This might be elementary but when a simple error trips me more than once, I blog it.
You probably know that an Iterator can only be accessed once as it's stateful. "An Iterator can only be used once because it is a traversal pointer into a collection, and not a collection in itself" from here. (Iterable just means the implementing class can generate an Iterator).
The simple mistake I made was to check the size of the iterator in a temporary log statement before mapping over it. What was a little more interesting was that other collections behave the same way if you call them via their TraversableOnce interface.

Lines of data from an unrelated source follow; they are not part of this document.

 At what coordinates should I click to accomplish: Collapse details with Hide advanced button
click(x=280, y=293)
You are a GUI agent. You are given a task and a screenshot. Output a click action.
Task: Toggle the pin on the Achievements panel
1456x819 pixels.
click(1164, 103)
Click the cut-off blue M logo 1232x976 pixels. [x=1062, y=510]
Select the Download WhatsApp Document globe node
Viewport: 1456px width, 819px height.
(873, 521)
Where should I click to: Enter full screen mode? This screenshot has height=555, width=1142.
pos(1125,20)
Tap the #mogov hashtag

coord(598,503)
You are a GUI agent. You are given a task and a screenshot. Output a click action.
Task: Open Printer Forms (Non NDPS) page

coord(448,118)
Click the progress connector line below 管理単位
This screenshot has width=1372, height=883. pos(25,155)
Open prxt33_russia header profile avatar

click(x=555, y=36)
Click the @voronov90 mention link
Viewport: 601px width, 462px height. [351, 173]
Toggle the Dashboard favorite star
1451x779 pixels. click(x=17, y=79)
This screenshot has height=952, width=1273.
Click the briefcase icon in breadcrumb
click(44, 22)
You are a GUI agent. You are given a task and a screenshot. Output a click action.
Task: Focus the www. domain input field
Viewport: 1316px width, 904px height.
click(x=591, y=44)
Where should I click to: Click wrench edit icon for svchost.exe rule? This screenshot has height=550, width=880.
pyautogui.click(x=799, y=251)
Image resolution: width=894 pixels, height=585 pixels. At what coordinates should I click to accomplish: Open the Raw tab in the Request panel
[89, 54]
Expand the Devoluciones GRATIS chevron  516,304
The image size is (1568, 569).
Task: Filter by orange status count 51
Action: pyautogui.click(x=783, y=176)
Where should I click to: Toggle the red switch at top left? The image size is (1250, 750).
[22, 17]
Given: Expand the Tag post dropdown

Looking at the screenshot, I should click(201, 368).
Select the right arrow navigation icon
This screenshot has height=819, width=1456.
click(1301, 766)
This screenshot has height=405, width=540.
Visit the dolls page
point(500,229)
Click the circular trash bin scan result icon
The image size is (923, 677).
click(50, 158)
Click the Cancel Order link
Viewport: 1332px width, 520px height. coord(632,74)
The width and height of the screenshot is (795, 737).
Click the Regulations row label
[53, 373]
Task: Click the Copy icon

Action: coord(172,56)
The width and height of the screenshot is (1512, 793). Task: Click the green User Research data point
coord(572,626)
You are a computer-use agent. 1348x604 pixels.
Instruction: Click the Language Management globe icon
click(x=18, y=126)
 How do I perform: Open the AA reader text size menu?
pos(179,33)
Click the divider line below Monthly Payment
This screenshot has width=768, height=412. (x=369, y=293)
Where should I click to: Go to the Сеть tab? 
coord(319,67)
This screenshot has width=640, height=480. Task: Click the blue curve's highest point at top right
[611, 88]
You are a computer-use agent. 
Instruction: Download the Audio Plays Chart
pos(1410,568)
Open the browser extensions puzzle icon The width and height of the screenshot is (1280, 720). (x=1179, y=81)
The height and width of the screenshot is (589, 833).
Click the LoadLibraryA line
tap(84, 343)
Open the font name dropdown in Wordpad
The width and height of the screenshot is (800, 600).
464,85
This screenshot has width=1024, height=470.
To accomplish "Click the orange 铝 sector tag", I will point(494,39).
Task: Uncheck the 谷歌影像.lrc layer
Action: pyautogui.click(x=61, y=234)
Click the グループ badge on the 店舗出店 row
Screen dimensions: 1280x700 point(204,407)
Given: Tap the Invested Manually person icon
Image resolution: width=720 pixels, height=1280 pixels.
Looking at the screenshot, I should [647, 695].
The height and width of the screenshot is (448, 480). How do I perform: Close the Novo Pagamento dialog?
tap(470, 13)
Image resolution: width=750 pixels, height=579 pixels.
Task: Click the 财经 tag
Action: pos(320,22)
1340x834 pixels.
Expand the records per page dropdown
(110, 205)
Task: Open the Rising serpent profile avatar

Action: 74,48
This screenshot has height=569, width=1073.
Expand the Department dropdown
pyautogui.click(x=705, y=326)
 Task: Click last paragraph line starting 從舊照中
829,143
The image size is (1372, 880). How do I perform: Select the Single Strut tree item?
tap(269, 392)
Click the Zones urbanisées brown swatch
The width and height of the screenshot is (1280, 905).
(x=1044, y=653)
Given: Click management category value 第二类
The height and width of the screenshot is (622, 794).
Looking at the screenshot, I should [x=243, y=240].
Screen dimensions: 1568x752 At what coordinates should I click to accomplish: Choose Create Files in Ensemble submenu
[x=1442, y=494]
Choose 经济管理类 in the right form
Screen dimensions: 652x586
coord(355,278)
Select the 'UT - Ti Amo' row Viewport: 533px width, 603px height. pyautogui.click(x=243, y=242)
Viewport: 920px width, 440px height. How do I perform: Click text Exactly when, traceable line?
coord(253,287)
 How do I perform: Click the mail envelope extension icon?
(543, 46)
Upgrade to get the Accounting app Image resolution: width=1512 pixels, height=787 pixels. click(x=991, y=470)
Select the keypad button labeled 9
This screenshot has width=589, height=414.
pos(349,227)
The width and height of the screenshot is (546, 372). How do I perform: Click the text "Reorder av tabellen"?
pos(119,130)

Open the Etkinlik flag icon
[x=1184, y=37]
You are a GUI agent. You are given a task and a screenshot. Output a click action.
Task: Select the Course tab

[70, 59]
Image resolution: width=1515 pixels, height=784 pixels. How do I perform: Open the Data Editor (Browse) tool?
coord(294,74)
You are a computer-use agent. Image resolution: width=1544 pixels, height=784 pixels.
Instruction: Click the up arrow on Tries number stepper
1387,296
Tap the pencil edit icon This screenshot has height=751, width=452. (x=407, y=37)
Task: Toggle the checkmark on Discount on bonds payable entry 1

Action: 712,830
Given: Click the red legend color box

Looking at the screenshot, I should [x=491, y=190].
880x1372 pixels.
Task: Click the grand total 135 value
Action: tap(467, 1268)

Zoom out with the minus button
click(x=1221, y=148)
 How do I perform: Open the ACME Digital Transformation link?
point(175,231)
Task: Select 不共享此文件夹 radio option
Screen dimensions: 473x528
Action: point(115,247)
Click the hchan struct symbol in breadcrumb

To demonstrate, say we have a Set
val aSet = Set(1, 2, 3)
and two functions that are identical other than the type of their argument:
def mapSet[T](xs: Set[T]): TraversableOnce[String] = {
val mapped = xs.map(_.toString)
println(mapped.mkString("\n"))
mapped
}
def mapTraversableOnce[T](xs: TraversableOnce[T]): TraversableOnce[String] = {
val mapped = xs.map(_.toString)
println(mapped.mkString("\n"))
mapped
}
Iterator also violates the functor laws. Take two otherwise identical methods:
def isTraversableFunctor[T, U, V](xs: Traversable[T], f: T => U, g: U => V): Boolean = {
val lhs = xs.map(f).map(g)
val rhs = xs.map(g compose f)
(lhs == rhs)
}
def isTraversableOnceFunctor[T, U, V](xs: TraversableOnce[T], f: T => U, g: U => V): Boolean = {
val lhs = xs.map(f).map(g)
val rhs = xs.map(g compose f)
(lhs == rhs)
}
and pass them aSet. The first will say it's a functor, the second says it's not.
This is somewhat trivial as the reason it fails is that the iterator has not been materialized. "TraversableOnce's map is not a functor map, but, then again, it never pretended to be one. It's design goals specifically precluded it from being a functor map" from Daniel C. Sobral.
This is somewhat trivial as the reason it fails is that the iterator has not been materialized. "TraversableOnce's map is not a functor map, but, then again, it never pretended to be one. It's design goals specifically precluded it from being a functor map" from Daniel C. Sobral.
Laziness
Iterator comes into its own when we want access to the underlying elements lazily. But there are other ways to do this like Stream "which implements all its transformer methods lazily."Almost all collections are eager by default. Use the view method to make them lazy. Use force on these to make them eager again.
Finally, some methods are naturally lazy. For instance, exists terminates quickly if it finds what it's looking for.